Alternative #1: Containerized Appium w/ Connection to ADB Device Host

Since we can’t feasibly keep emulation in the same container as the Jenkins build node, we need to split out the emulators to host-level hardware assisted virtualization. This approach also has the added benefit of reducing the dependencies and compound issues that can occur in a single container running the whole stack, making process issues easier to pinpoint if/when they arise.

So what we’ve done is decoupled our “test lab” components from our Jenkins build node into a hardware+software stack that can be “easily” replicated:

Unfortunately, we can no longer keep our Appium server in a Docker container (which would make the process reliable, consistent across the team, and minimize cowboy configuration issues).
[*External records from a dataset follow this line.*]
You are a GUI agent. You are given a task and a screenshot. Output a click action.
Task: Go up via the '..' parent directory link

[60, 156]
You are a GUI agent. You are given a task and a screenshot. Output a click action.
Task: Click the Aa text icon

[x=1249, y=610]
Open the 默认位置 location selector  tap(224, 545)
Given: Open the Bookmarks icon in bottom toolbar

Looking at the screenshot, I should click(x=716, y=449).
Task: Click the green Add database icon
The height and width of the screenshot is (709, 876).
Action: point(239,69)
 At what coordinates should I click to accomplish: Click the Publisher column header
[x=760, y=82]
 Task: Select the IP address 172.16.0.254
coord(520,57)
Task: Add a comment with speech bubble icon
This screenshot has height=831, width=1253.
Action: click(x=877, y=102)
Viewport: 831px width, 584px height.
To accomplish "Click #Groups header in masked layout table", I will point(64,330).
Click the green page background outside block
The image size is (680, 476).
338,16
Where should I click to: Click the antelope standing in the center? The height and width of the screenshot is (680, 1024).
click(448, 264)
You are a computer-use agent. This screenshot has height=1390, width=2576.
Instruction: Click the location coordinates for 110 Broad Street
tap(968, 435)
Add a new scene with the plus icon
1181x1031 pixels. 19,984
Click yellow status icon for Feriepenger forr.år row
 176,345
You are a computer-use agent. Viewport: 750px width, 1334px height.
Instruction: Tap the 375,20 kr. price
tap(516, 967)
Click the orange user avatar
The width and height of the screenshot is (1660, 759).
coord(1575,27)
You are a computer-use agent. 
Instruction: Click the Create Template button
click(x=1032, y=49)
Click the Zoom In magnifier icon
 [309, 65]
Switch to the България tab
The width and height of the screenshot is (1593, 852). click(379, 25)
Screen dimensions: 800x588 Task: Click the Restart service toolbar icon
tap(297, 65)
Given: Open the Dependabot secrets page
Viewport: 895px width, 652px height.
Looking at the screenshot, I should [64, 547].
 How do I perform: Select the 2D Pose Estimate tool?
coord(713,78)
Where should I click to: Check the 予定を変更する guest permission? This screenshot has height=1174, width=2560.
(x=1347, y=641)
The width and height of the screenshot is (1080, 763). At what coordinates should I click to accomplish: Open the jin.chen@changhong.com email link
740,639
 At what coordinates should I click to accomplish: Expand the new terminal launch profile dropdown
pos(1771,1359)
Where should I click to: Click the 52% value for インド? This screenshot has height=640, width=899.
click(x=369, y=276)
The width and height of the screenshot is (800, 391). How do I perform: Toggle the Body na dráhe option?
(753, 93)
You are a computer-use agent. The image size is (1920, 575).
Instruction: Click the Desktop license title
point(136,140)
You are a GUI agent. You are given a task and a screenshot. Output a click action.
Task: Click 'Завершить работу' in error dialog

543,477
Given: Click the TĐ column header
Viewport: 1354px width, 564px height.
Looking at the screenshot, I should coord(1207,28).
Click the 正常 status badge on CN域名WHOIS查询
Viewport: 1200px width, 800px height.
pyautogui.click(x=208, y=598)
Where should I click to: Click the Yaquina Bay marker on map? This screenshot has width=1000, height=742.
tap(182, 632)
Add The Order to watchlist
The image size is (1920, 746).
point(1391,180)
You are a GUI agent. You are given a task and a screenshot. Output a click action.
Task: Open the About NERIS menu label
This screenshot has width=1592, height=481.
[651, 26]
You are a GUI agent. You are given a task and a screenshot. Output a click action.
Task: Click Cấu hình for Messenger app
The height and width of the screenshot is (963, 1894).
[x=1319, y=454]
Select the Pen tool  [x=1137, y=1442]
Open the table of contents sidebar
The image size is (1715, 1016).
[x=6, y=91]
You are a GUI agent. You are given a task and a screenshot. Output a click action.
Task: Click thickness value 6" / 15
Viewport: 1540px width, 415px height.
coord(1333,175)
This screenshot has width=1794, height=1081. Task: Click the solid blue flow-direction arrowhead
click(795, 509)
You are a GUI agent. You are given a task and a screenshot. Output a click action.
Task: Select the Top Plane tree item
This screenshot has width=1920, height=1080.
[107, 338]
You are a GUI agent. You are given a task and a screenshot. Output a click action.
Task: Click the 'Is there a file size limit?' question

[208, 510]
Even after you:

  • Run the appium container in priviledged mode
  • Mount volumes to pass build artifacts around
  • Establish an SSH tunnel from container to host to use host ADB devices
  • Establish a reverse SSH tunnel from host to container to connect to Appium
  • Manage and exchange keys for SSH and Appium credentials

…you still end up dealing with flaky container-to-host connectivity and bizarre Appium errors that don’t occur if you simply run Appium server on bare metal. Reliable infrastructure is a hard requirement, and the more complexity we add to the stack, the more (often) things go sideways. Sad but true.

Alternative #2: Cloud-based Lab as a Service

Another alternative is to simply use a cloud-based testing service. This typically involves adding credentials and API keys to your scripts, and paying for reserved devices up-front, which can get costly. What you get is hassle-free, somewhat constrained real devices that can be easily scaled as your development process evolves. Just keep in mind, aside from credentials, you want to carefully managed how much of your test code integrates custom commands and service calls that can’t easily be ported over to another provider later.

Alternative #3: Keep UI Testing on a Development Workstation

Finally, we could technically run all our tests on our development machine, or get someone else to run them, right? But this wouldn’t really translate to a CI environment and doesn’t take full advantage of the speed benefits of automation, neither of which help is parallelize coding and testing activities. Testing on local workstations is important before checking in new tests to prove that they work reliably, but doesn’t make sense time-wise for running full test suites in continuous delivery/deployment.

Alternative #4: A Micro-lab for Every Developer

Now that we have a repeatable model for running Appium tests, we can scale that out to our team. Since running emulators on commodity hardware and open source software is relatively cheap, we can afford a “micro-lab” for each developer making code changes on our mobile app. The “lab” now looks something like this:

As someone who has worked in the testing and “lab as a service” industries, there are definitely situations where some teams and organizations outgrow the “local lab” approach. Your IT/ops team might just not want to deal with per-developer hardware sprawl. You may not want to dedicate team members to be the maintainers of container/process configuration. And, while Appium is a fantastic technology, like any OSS project it often falls behind in supporting the latest devices and hardware-specific capabilities. Fingerprint support is a good example of this.

The Real Solution: Right { People, Process, Technology }

My opinion is that you should hire smart people (not one person) with a bit of grit and courage that “own” the process. When life (I mean Apple and Google) throw you curveballs, you need people who can quickly recover. If you’re paying for a service to help with some part of your process as a purely economic trade-off, do the math. If it works out, great! But this is also an example of “owning” your process.

Final thought: as more and more of your process becomes code, remember that code is a liability, not an asset. The less of if, the more lean your approach, generally the better.